The Priest movie review: Mammootty’s horror thriller fails to deliver on its promise
The Priest film solid: Mammootty, Manju Warrier
The Priest film director: Jofin T Chacko
The Priest film score: 2 stars
Malayalam celebrity Mammootty’s newest movie The Priest launched in the remainder of India on Friday, every week after it made its theatrical debut in Kerala and some different abroad markets. The movie has already earned fairly a status as a fascinating horror thriller, having acquired largely constructive opinions. The movie’s field workplace assortment has been strong regardless of individuals being cautious of visiting cinemas throughout Covid-19 pandemic.
Nonetheless, I used to be underwhelmed after watching the movie because it didn’t meet all of the expectations that I had constructed up in my head. I used to be additionally in confusion as I questioned whether or not I used to be tripped by my excessive expectations, courtesy the movie’s vital and industrial success in Kerala, or the movie in itself was common? After sleeping on it, I’ve concluded that The Priest is inferior to it was marketed to be. The movie, with some thrilling concepts, was mediocre at greatest.
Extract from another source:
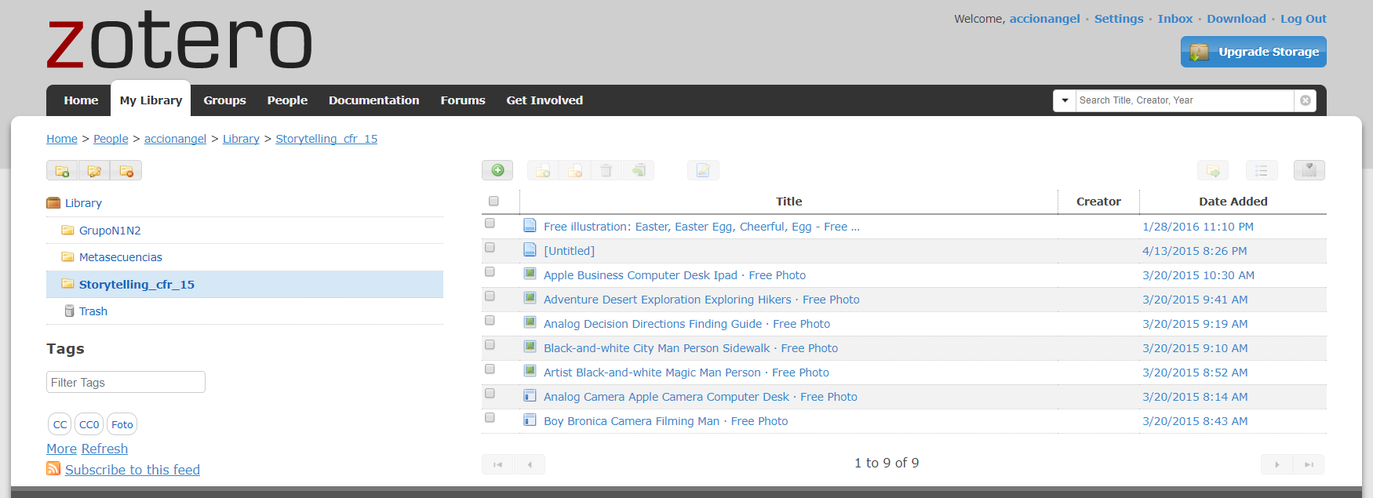Click the Subscribe to this feed link
This screenshot has height=498, width=1373.
tap(133, 470)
The Priest follows the adventures of Fr Carmen Benedict, (performed by Mammootty), as he hops from one thriller to a different. Each case he takes up is a Pandora’s field, that brings forth a slew of unresolved mysteries and sad ghosts. He’s known as in to analyze a collection of suicides throughout the similar household that takes place beneath mysterious circumstances. Simply once you suppose that is the case this film is all about, debutant director Jofin T Chacko throws in his first twist. The sensational case was simply an excuse to attract Benedict into an online of darkish deception. Whereas investigating the suicides, Benedict runs into Ameya Gabriel (Child Monica) and immediately feels one thing is off about this 11-year-old lady. “She is carrying a large weight, which isn’t of her personal,” Benedict tells his cop pal after his senses seize some paranormal presence within the ambiance.
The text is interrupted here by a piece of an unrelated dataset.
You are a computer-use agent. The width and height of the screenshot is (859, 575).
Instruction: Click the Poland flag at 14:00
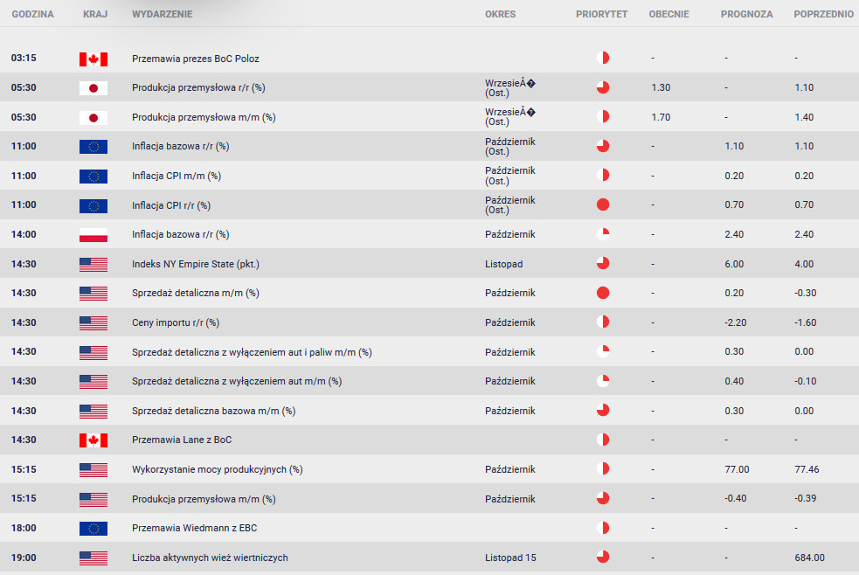point(94,235)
Benedict feels that Ameya is simply the tip of a extra intricate and twisted puzzle that performs out within the realm that lies between the residing and the useless. And from that second on, Jofin begins to set the viewers up for a a lot larger thriller than mysterious suicides. And the sensation of one thing extra thrilling proper across the subsequent nook is what retains us invested within the narration because the movie itself has little to supply to retain our undivided consideration.
Jofin ought to have demonstrated extra braveness in pushing the scenes involving exorcism. Benedict performing his new-age exorcism with some fancy devices feels very superficial. It’s such as you buckle up for a nightmarish journey, however all you get is a watered-down model of a visit to a scary home at your nearest mall.